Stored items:
·····

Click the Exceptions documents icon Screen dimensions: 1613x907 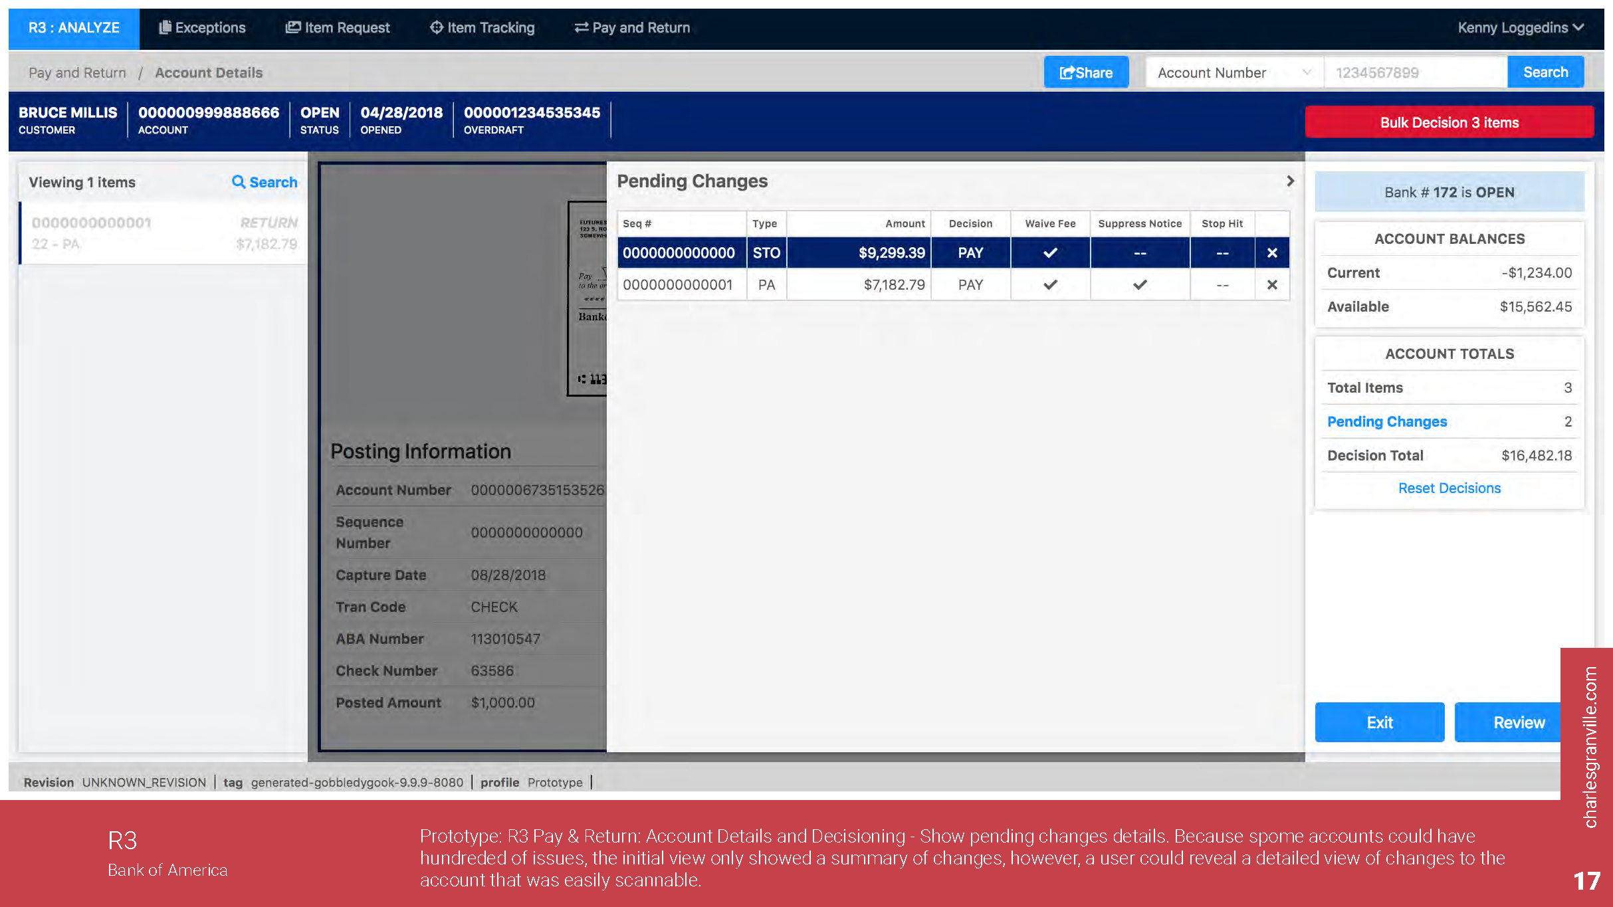point(165,27)
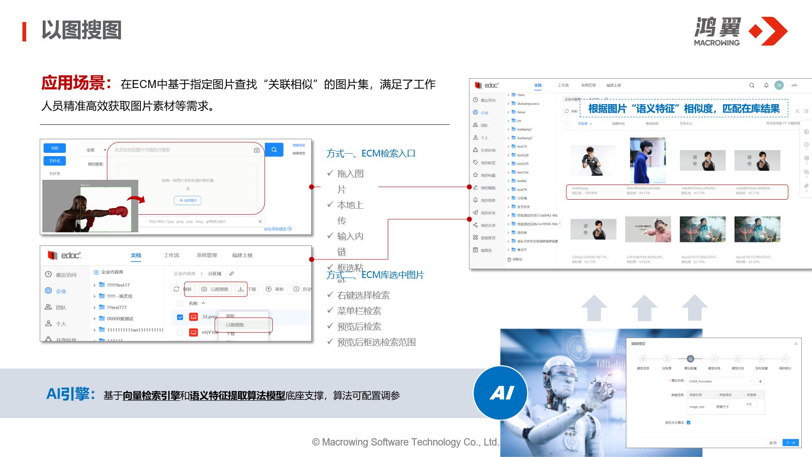Toggle 是否为主算法 checkbox in model dialog
This screenshot has height=457, width=812.
tap(689, 423)
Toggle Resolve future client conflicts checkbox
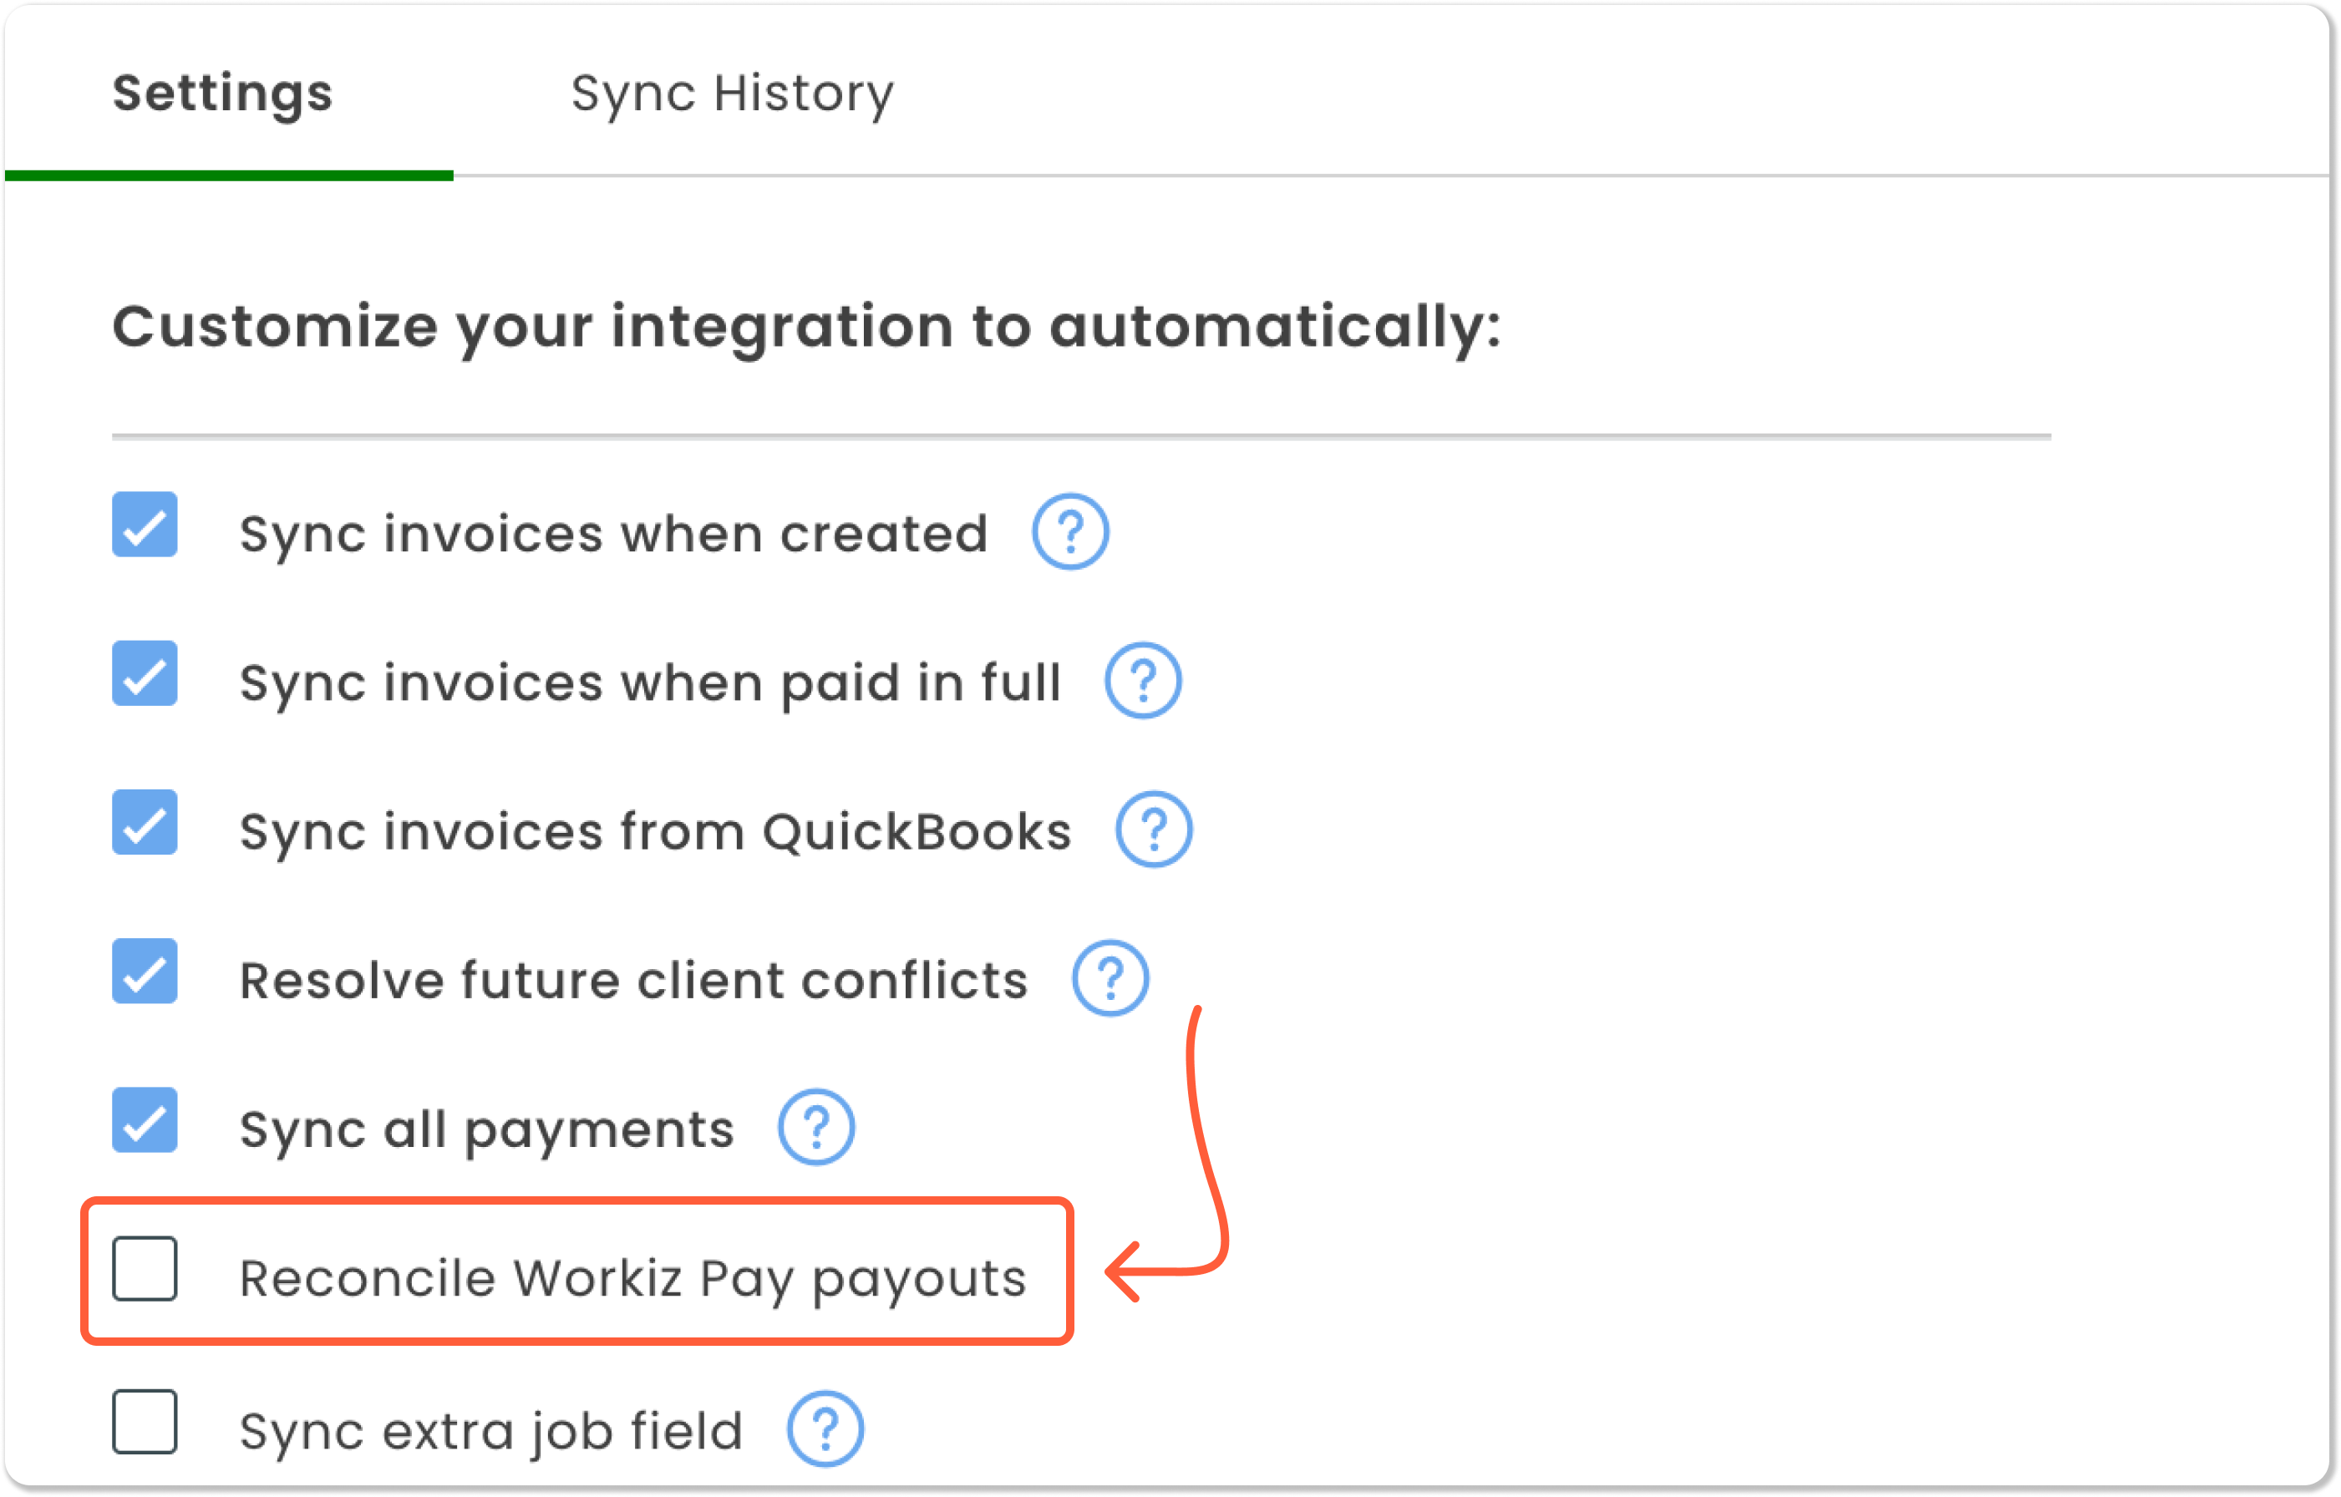The height and width of the screenshot is (1497, 2341). click(145, 971)
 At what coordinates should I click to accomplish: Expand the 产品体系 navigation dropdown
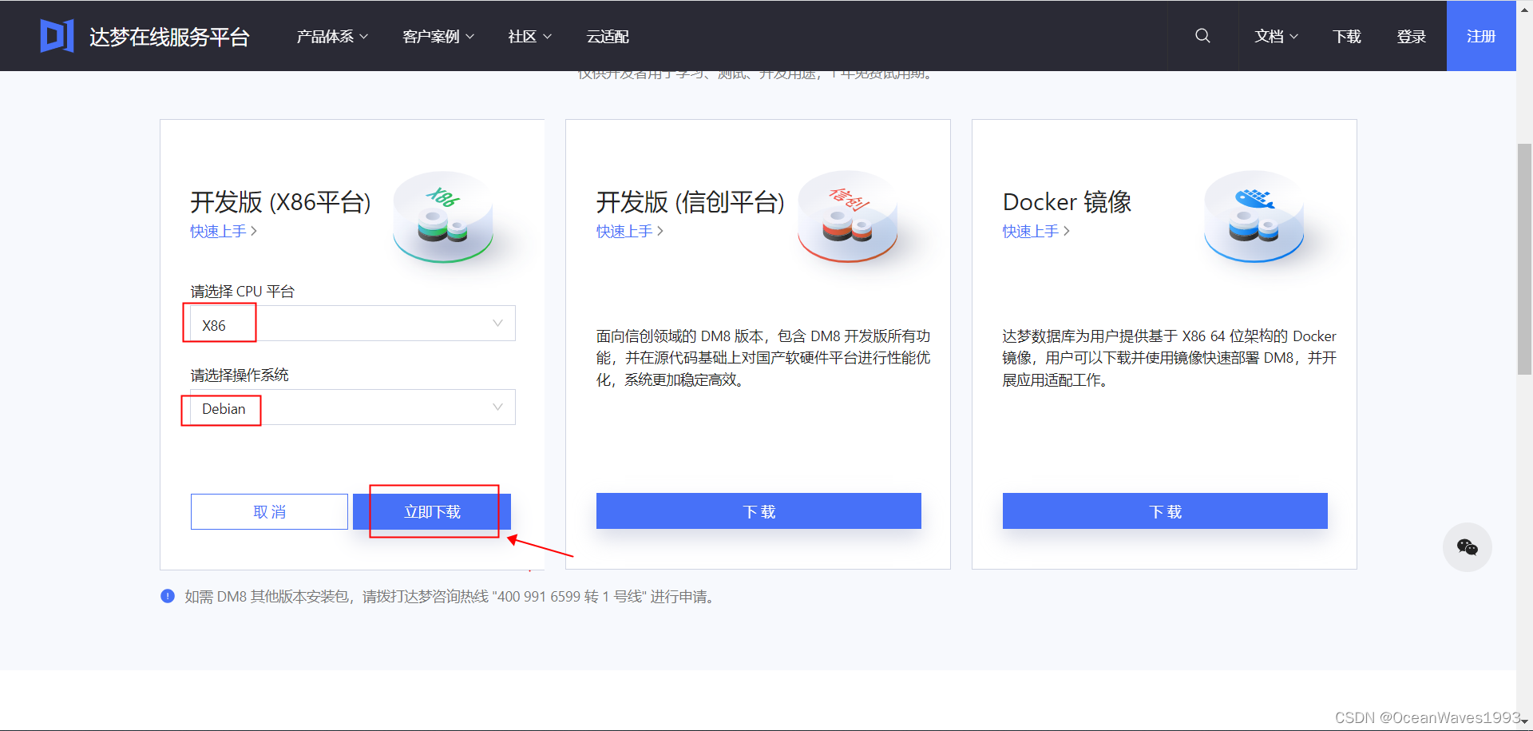331,36
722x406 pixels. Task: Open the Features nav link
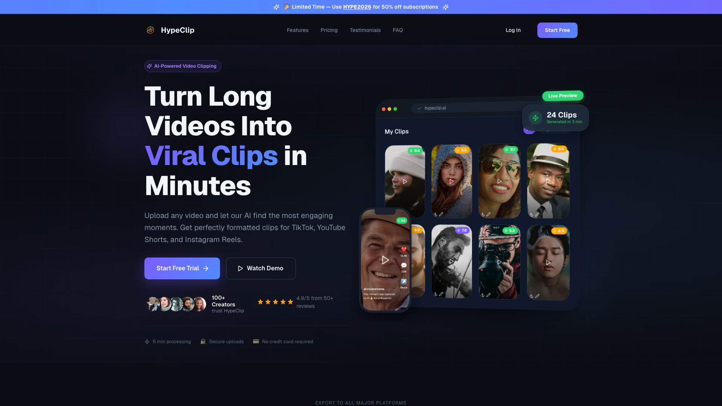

·····

WHAT IS EXPECTED:
Reproduce exactly, without any picture, the lines from the one bearing "At what coordinates" to the last line of the records above.

EXERCISE OUTPUT:
 At what coordinates should I click to accomplish: Expand the 产品体系 navigation dropdown
331,36
722x406 pixels. Task: Open the Features nav link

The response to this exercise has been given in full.